= Michael A. Hoffman =

Michael Allen Hoffman (October 14, 1944 – April 23, 1990) was an American archaeologist, Egyptologist, and author.

==Life==
Michael A. Hoffman was born in Washington, D.C., on October 14, 1944, and was raised in Virginia although he spent a lot of vacation time in Ohio. In 1966, he graduated from the University of Kentucky with a B.A. He got his M.A. from the University of Wisconsin–Madison and in 1971, he received his Ph.D.

Hoffman went to Egypt for the first time in 1969, where he joined the American Museum of Natural History's Hierakonpolis Expedition. He helped in the excavation of the ancient city of Nekhen and spent time at Locality Hk14. This was the first excavation of a Predynastic Upper Egyptian settlement in over 35 years.

On an excavation in 1984, he used sludge pumps to keep the site dry which paid off because he found a stratigraphic link from Dynasty 1 to Naqada 1.

Hoffman was the director of the Archaeology Laboratory at the University of Virginia at Charlottesville from 1972 to 1979 and was an associate professor in sociology and anthropology at Western Illinois University.
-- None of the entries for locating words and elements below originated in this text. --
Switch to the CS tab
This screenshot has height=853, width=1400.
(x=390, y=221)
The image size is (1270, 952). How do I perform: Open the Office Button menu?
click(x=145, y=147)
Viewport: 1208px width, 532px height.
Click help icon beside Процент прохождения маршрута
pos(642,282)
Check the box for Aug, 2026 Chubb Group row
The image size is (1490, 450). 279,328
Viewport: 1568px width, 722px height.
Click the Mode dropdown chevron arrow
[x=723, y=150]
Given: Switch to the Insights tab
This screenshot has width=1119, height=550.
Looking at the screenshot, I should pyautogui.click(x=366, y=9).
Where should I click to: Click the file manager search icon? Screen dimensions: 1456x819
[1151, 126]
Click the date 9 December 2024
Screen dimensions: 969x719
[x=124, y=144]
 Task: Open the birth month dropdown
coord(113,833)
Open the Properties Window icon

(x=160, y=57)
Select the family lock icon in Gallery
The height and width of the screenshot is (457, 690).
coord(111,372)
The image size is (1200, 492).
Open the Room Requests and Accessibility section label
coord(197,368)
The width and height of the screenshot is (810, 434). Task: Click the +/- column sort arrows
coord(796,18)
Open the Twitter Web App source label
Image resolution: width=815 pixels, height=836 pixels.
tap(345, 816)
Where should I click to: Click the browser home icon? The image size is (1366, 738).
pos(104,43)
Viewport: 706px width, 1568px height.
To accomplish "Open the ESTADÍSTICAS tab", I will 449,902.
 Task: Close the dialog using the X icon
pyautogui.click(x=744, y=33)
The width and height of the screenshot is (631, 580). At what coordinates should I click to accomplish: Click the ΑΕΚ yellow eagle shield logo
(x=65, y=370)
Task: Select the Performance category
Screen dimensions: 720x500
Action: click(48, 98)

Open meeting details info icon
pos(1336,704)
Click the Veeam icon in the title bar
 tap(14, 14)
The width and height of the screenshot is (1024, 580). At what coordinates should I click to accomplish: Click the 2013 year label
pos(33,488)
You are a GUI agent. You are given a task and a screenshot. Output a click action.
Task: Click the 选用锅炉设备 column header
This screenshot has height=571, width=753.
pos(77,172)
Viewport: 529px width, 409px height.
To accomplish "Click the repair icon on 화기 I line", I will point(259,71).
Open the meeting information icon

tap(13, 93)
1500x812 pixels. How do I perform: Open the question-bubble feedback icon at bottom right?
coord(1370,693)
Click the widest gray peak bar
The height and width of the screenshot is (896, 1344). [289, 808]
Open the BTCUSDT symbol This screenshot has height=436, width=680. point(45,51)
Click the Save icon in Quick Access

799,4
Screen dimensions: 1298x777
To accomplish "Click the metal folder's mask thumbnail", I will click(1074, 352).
He became a research professor in the Earth Sciences and Resources Institute at the University of South Carolina in Columbia.

His book Egypt before the Pharaohs: the Prehistoric Foundations of Egyptian Civilization was published in 1979.

Hoffman re-established excavations of Hierakonpolis in 1979–80. He took Barbara Adams as one of his experts.

==Death and legacy==
Hoffman died from cancer on April 23, 1990. After Hoffmann's death in 1990, James O. Mills and Walter Fairservis served as codirectors of the Hierakonpolis expedition.

His life's work led to a fresh appreciation of Egypt's predynastic past and how it culminated into statehood.

Egypt Before the Pharaohs was shown in the 1994 film Stargate by Roland Emmerich.